> [To do]: Go to the line containing "This screenshot has height=399, width=710." in the material below. From there to the end, retype every line exactly and drop the pictures.
+++++
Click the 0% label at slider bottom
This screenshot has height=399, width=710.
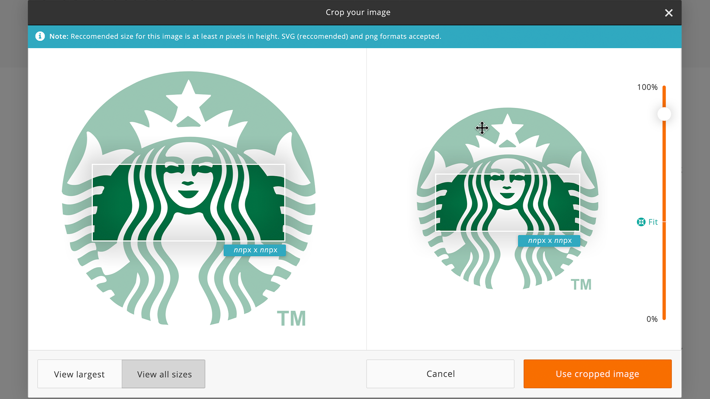click(652, 319)
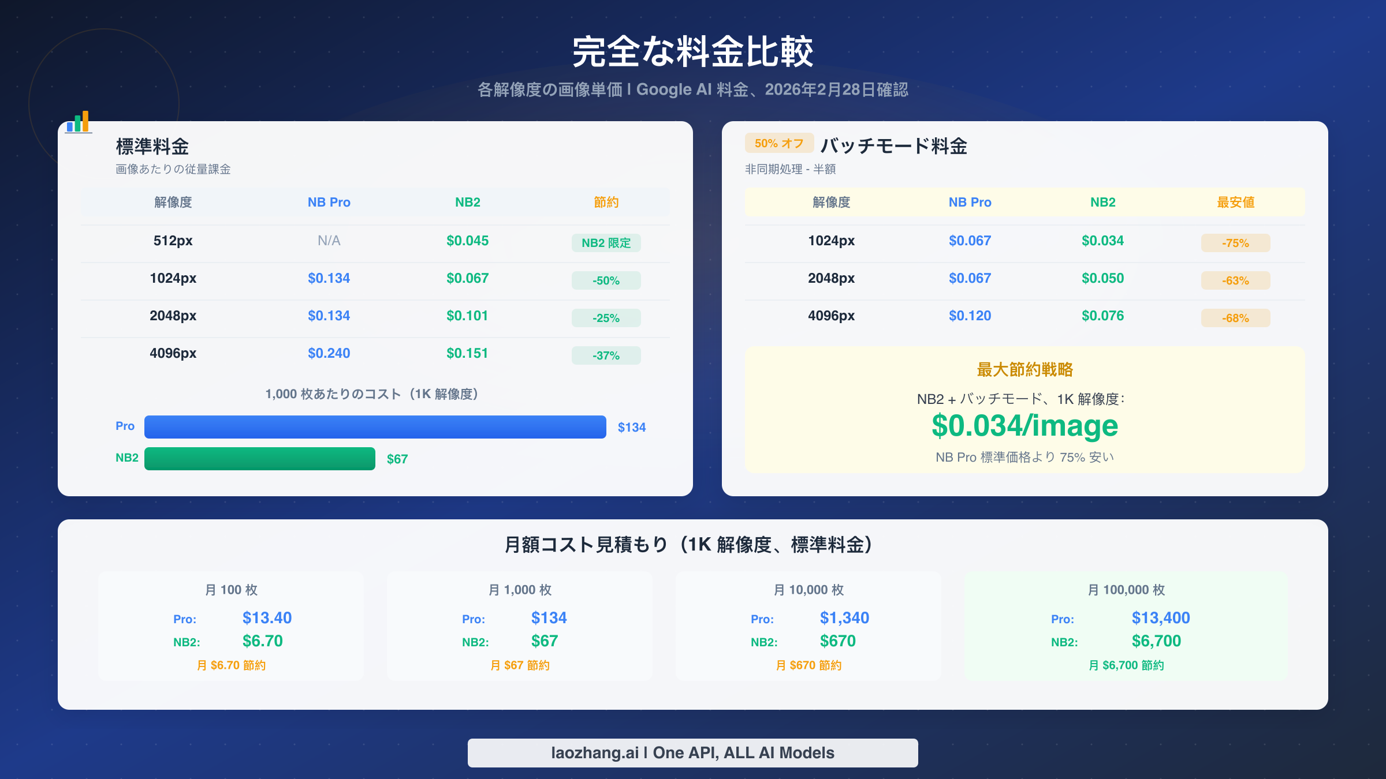
Task: Select the -75% 最安値 badge
Action: point(1235,244)
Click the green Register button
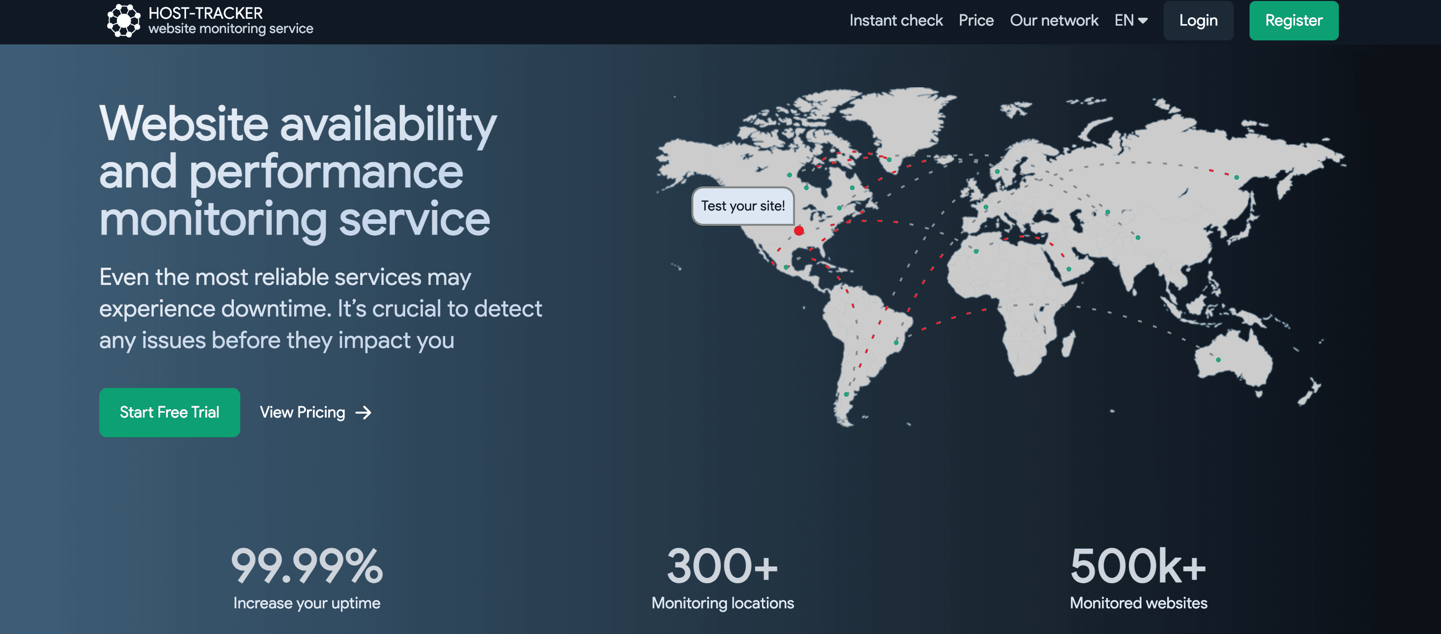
+++++
> [Response to the exercise]:
This screenshot has height=399, width=710.
click(652, 319)
Task: Select the -75% 最安値 badge
Action: point(1235,244)
Click the green Register button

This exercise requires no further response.